Szczególnie dziś, wiosną 2020 roku, mówienie prawdy jest na wagę zdrowia, bo znaleźliśmy się w sytuacji wyjątkowej. W obliczu powszechnego zagrożenia wirusem nie wolno nikomu kłamać, ani rządom, ani zwykłym ludziom. Zatajenie prawdy, zwłaszcza okłamywanie lekarzy, uniemożliwia podjęcie racjonalnych działań dostosowanych do skali zagrożenia. Stąd akcja zainicjowana przez załogi karetek pogotowia, będąca apelem do pacjentów, by byli z medykami szczerzy i informowali ich o swoich kontaktach z osobami zarażonymi wirusem.

Akcję wymyślili chyba ratownicy z południa Polski, na co wskazuje jej hasło #niekłammedyka. Zawiera ono bowiem nietypową dla polszczyzny ogólnej konstrukcję składniową, w której czasownik kłamać łączy się z rzeczownikiem w bierniku zamiast w celowniku. Składnia biernikowa: kłamać kogo jest charakterystyczna dla regionów Polski południowowschodniej, a ich mieszkańcy używają jej w codziennych rozmowach. W normie ogólnopolskiej czasownik kłamać wchodzi w związek z celownikiem: kłamać komu.

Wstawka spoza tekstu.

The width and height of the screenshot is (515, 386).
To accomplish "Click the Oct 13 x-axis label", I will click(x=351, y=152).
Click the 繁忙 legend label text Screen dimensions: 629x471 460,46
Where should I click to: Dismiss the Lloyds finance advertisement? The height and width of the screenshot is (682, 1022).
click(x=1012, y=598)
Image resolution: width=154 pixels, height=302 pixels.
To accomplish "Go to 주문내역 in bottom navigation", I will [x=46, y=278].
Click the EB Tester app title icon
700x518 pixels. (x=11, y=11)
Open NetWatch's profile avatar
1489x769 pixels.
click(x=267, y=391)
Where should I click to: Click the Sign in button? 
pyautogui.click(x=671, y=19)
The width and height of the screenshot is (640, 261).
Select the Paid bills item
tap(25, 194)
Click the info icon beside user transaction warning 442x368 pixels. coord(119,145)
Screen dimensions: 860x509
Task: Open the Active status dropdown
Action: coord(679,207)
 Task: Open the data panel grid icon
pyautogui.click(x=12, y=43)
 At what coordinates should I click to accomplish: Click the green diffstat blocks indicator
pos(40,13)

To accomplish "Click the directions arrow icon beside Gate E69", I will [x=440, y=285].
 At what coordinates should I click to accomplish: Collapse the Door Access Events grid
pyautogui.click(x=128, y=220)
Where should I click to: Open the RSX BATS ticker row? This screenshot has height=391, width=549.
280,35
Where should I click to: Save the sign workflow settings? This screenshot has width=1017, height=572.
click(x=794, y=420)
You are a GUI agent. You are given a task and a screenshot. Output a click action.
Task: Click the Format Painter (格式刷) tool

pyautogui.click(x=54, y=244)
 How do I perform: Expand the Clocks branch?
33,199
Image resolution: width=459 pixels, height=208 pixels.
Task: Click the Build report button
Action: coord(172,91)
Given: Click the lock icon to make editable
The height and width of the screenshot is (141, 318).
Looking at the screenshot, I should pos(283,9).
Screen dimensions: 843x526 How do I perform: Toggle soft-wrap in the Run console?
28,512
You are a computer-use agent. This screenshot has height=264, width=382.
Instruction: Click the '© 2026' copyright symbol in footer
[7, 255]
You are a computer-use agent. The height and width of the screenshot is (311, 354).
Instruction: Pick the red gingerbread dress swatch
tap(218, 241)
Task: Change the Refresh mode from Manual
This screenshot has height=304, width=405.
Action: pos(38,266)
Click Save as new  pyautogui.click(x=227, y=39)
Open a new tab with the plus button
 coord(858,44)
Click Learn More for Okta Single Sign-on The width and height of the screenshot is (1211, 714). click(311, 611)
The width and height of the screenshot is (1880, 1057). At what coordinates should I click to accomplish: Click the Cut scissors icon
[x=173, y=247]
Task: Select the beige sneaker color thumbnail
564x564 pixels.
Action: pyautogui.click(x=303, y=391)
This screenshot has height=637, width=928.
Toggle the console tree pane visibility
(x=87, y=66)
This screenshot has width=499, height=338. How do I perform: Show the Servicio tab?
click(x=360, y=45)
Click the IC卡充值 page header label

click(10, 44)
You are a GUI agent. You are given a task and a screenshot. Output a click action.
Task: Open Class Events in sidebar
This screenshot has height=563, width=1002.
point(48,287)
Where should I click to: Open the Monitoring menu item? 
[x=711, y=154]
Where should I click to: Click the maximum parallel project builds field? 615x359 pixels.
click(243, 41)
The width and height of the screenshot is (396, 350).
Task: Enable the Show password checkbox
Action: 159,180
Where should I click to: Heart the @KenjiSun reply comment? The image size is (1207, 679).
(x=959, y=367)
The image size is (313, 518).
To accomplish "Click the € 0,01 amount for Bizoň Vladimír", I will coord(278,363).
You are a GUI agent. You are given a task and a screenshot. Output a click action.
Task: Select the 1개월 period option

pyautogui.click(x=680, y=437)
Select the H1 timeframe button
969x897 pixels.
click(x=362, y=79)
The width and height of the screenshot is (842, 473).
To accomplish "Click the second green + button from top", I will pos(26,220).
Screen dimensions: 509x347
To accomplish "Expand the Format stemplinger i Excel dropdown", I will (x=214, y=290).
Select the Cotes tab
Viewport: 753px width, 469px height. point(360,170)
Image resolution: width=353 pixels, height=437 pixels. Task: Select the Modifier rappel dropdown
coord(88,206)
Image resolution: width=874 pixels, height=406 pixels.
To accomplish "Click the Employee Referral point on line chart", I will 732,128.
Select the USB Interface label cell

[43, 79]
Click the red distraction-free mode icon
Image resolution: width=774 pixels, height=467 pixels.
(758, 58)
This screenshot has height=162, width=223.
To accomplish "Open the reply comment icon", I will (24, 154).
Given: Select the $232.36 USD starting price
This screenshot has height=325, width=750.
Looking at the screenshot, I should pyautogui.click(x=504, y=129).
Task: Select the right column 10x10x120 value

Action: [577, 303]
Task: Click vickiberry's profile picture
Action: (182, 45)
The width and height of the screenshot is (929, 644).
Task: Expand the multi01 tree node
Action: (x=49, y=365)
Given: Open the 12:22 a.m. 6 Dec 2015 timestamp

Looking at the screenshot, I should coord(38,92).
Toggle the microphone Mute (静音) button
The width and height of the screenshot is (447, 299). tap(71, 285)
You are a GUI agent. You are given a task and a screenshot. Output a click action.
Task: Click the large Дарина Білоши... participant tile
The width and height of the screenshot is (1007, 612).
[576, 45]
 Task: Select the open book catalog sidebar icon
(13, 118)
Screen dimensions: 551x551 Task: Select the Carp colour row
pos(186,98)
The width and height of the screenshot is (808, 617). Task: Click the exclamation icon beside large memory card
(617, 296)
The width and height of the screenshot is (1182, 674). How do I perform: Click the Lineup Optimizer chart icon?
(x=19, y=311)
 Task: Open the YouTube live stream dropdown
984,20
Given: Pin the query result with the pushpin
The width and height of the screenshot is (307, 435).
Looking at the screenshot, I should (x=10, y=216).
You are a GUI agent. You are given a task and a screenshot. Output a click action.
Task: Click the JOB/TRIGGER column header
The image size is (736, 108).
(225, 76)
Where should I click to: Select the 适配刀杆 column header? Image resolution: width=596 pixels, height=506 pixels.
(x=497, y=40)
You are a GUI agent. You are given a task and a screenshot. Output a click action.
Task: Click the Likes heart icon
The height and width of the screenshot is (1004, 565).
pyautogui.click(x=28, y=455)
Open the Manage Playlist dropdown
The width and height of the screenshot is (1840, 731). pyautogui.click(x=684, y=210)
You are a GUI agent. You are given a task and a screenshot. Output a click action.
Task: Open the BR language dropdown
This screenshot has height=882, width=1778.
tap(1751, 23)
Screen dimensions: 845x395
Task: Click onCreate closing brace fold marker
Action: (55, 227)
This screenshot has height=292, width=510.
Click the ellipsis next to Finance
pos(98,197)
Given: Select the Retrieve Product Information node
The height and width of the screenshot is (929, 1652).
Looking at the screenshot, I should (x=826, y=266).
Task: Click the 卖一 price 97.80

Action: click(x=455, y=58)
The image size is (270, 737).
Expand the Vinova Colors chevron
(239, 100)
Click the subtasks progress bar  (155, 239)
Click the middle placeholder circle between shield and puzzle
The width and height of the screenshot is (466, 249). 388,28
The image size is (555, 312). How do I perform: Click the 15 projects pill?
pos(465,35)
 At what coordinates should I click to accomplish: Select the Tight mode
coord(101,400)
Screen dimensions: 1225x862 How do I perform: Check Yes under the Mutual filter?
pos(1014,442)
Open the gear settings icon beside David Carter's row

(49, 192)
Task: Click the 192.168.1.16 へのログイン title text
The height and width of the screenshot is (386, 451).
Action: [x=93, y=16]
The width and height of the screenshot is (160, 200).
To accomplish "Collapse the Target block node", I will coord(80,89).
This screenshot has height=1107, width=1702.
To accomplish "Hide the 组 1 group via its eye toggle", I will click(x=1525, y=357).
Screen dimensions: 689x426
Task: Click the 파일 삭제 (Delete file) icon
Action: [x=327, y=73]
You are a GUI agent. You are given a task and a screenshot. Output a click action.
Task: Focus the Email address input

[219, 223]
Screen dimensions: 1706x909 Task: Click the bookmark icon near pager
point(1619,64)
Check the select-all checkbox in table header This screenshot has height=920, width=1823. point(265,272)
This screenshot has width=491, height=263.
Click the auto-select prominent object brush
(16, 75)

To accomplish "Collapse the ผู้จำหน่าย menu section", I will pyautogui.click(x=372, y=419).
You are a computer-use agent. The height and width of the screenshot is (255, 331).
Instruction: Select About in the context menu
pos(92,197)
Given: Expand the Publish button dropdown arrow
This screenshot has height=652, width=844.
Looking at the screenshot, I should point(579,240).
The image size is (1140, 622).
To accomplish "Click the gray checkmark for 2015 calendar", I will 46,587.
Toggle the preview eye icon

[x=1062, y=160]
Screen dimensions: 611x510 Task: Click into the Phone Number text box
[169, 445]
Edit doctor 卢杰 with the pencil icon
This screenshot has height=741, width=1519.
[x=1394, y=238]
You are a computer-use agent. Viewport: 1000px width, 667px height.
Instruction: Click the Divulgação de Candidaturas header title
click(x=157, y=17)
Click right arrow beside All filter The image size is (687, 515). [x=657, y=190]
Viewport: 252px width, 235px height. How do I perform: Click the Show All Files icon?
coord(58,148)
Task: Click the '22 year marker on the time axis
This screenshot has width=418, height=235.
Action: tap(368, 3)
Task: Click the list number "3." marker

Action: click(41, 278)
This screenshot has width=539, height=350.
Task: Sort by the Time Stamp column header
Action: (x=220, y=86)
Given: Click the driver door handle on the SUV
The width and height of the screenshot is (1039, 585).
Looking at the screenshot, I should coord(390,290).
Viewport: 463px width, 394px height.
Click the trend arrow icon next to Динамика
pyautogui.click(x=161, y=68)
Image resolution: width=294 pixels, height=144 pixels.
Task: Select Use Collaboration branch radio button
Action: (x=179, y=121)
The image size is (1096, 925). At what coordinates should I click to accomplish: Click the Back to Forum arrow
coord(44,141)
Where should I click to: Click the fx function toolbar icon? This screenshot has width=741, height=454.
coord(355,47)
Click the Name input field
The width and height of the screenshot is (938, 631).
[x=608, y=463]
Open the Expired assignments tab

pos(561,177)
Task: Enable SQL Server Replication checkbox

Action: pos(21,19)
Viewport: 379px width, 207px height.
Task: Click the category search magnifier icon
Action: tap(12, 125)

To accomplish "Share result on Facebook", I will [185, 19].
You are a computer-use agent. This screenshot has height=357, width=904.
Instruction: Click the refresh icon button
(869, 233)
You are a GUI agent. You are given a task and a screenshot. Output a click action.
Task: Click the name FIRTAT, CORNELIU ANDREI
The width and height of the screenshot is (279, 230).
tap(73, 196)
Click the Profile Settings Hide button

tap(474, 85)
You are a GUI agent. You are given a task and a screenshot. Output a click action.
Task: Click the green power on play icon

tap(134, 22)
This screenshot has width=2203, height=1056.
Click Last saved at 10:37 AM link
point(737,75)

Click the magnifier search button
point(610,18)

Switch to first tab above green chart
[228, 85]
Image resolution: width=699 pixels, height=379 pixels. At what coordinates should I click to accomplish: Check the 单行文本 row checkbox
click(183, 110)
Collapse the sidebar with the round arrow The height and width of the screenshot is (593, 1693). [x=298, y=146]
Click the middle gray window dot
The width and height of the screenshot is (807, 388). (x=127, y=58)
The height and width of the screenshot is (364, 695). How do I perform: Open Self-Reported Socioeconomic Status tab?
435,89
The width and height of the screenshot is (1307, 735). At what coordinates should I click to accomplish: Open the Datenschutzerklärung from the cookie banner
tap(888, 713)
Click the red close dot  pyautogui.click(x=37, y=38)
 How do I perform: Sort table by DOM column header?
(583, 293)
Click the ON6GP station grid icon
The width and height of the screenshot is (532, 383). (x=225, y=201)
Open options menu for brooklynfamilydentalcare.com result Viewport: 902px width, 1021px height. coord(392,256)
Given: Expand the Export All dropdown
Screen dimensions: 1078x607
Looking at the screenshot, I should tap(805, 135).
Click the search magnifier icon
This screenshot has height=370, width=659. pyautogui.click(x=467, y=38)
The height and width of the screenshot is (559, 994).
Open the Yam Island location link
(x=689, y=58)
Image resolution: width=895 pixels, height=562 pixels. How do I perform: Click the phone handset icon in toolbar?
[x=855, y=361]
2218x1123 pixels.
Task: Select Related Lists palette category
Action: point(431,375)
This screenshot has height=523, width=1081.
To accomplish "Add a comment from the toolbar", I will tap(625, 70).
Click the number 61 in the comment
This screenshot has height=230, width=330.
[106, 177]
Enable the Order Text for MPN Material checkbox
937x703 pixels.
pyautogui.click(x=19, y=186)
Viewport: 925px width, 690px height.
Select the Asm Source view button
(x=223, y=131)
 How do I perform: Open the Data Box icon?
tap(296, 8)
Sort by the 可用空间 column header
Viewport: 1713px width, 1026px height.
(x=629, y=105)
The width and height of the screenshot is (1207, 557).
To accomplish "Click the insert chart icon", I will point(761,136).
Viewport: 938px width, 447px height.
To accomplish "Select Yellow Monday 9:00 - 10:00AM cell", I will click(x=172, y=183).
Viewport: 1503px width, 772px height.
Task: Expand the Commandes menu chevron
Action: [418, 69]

Regionalizmy nie są błędem językowym, jeśli mają ograniczony zasięg. W tekstach o zasięgu szerszym wystrzegamy się sformułowań regionalnych, które nie mają oparcia w normie ogólnopolskiej. Krakowskie wyjść na pole, wypićpół litry, poznańskie szukać za czymś, białostockie: powiedzieć dla ojca nie są aprobowane poza regionem. Nic więc dziwnego, że hasło nie kłam medyka, słuszne społecznie, lecz oparte na nieakceptowanej powszechnie składni, spotkało się z dezaprobatą miłośników poprawnej polszczyzny. „Co na to Miodek i Bralczyk?” – pytli internauci.

To oczywiste, że reagujemy na błąd, choć nie zawsze nasz głos spotyka się ze zrozumieniem. Koleżanka językoznawczyni z Uniwersytetu Jagiellońskiego próbowała delikatnie na Facebooku: „Akcja ważna, ale błąd gramatyczny aż boli – powinno być #nieokłamujmedyka”. Jej uwagę komentowano łagodnie (ortografia oryginalna): „Myslę, że akcja zdecydowanie ważniejsza niż błąd”, lekceważąco: „Nauczycielka ma wolne to sie popisuje glupota swoja”, a nawet brutalnie: „Przerost formy nad trescia? pierdół se prosze oszczędzić” (dobrze, że choć w jednym słowie zadbano o „kreseczki”, bo strach pomyśleć, co by było, gdyby ich nie było…). Więc zrezygnowała z poprawiania tych, którzy „wiedzą lepiej”.

Jednak trudno się godzić na to, żeby zabójczymi wirusami infekował się też język ojczysty. Regionalizmy zostawmy regionom, a ogólnopolski apel formułujmy wzorcowo: Nie kłam medykowi! Nie okłamuj medyka!